Statut : Transcrit MO


Transcription

Présentateur : Je remercie François Pellegrini dont l’intervention l’année passée nous avait marqués, à la fois inquiétante et sécurisante. Professeur des universités, vice-président en charge du numérique à l’université de Bordeaux, chercheur au LaBRI, laboratoire bordelais de recherche en informatique et à l’Inria, l’Institut national de recherche en informatique et en automatique, membre de la Commission nationale de l’informatique et des libertés, j’en perds mon souffle, la CNIL.

On sait votre capacité à nous étonner, je parle de l’étonnement et de la surprise puisque ça a été un des thèmes de ce matin. Alors que le numérique est perçu comme voleur d’attention, chronophage et dispersant, vous nous ouvrez des fenêtres sur des solutions qui élèvent notre niveau d’attention, avec à la clef une question : quelle peut-être la place de l’individu au sein de l’environnement numérique ? Je vous laisse la parole.

François Pellegrini : Merci beaucoup.

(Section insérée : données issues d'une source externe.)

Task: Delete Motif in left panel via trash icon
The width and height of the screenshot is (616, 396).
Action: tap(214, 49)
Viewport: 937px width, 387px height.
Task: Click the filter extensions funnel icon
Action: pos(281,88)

En tout cas merci beaucoup de l’invitation. Je suis profondément désolé de ne pas avoir assisté aux interventions de ce matin puisque, effectivement, à entendre ce qui en est dit je me dis que peut-être je vais repasser sur des chemins qui auront déjà été labourés par d’autres. Mais écoutez voilà ! On va faire un petit tour d’horizon

« Attention » est dans le titre, finalement j’ai décidé de le mettre dès le début. De quoi je veux vous parler aujourd’hui ?

Révolution numérique

D’abord poser le contexte, je fais ça un peu à chaque fois, désolé pour ceux qui m’ont déjà entendu. On parle de la révolution numérique, la révolution numérique qui, parce que c’est une révolution, on le verra, transforme profondément la société et spécialement les modes d’interaction entre les personnes. C’était déjà le cas de la révolution de l’écriture, c’était déjà le cas de la révolution de l’imprimerie. Avec la révolution numérique, on va voir qu’effectivement la transformation des modes d’interrelation des personnes est profonde.

Qu’est-ce qu’on entend par révolution numérique ? On entend l’action de numériser. Numériser c’est transformer en nombre. Ça veut dire qu’effectivement on a de l’information qui est enracinée dans le monde physique, les vibrations de l’air que je provoque, la lumière qui circule dans cette pièce et, grâce à des dispositifs de captation, ceux qui sont en face de moi par exemple, on va effectivement échantillonner, transformer ces informations du monde physique en informations abstraites, en 0 et en 1, comme on le fait couramment en informatique. Et à partir de là, dès le moment où on aura ces tas de 0 et ces tas de 1, eh bien on va pouvoir les manipuler d’une façon que ne permet pas, j’allais dire, leur enracinement dans un support physique. Bouger un livre c’est très compliqué, c’est ce que j’appelle la tyrannie de la matière, alors que dès le moment où on abstrait l’information contenue dans le livre du support physique, on va pouvoir la transporter, la copier, la dupliquer de façon extrêmement rapide.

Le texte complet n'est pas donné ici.